[Opening DATA EXCERPTS section]

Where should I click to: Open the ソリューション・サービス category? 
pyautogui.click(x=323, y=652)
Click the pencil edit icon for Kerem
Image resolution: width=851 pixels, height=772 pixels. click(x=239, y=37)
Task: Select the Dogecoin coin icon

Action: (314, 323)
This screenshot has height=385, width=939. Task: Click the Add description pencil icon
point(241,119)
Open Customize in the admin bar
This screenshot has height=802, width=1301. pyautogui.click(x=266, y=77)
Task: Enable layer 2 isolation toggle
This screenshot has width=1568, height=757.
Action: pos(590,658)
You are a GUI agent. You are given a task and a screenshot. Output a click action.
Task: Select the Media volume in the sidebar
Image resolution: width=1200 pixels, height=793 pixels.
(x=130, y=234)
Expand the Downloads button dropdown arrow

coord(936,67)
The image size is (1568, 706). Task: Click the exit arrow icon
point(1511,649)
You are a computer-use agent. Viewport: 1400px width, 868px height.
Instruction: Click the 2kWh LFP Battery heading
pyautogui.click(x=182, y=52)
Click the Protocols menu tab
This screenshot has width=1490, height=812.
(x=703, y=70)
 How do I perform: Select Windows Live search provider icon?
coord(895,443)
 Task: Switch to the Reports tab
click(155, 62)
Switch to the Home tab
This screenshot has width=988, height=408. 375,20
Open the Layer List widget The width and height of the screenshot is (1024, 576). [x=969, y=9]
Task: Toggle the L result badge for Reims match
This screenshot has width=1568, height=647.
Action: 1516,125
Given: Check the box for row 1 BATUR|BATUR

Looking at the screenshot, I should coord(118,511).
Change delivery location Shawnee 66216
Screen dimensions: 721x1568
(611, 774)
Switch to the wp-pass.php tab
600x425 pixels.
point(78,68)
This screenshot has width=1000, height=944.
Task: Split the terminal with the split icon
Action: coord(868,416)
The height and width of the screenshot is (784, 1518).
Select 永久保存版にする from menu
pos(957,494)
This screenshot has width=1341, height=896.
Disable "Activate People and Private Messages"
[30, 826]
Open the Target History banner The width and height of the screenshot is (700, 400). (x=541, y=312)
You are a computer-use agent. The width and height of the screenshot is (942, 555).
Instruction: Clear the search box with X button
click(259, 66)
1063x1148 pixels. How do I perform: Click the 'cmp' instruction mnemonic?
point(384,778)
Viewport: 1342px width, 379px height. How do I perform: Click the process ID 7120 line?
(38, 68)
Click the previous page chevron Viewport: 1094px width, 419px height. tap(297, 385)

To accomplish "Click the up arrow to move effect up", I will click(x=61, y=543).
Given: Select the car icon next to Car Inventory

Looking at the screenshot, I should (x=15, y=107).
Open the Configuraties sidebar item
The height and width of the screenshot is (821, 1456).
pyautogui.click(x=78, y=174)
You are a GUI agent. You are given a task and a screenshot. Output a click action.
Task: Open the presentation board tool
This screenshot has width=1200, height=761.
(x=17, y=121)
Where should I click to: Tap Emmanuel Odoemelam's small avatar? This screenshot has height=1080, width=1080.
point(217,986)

[Closing DATA EXCERPTS section]

In the lines above, spot each one that contains the word "agent" and copy it.

You are a GUI agent. You are given a task and a screenshot. Output a click action.
You are a computer-use agent. Viewport: 1400px width, 868px height.
You are a computer-use agent. The width and height of the screenshot is (942, 555).
You are a GUI agent. You are given a task and a screenshot. Output a click action.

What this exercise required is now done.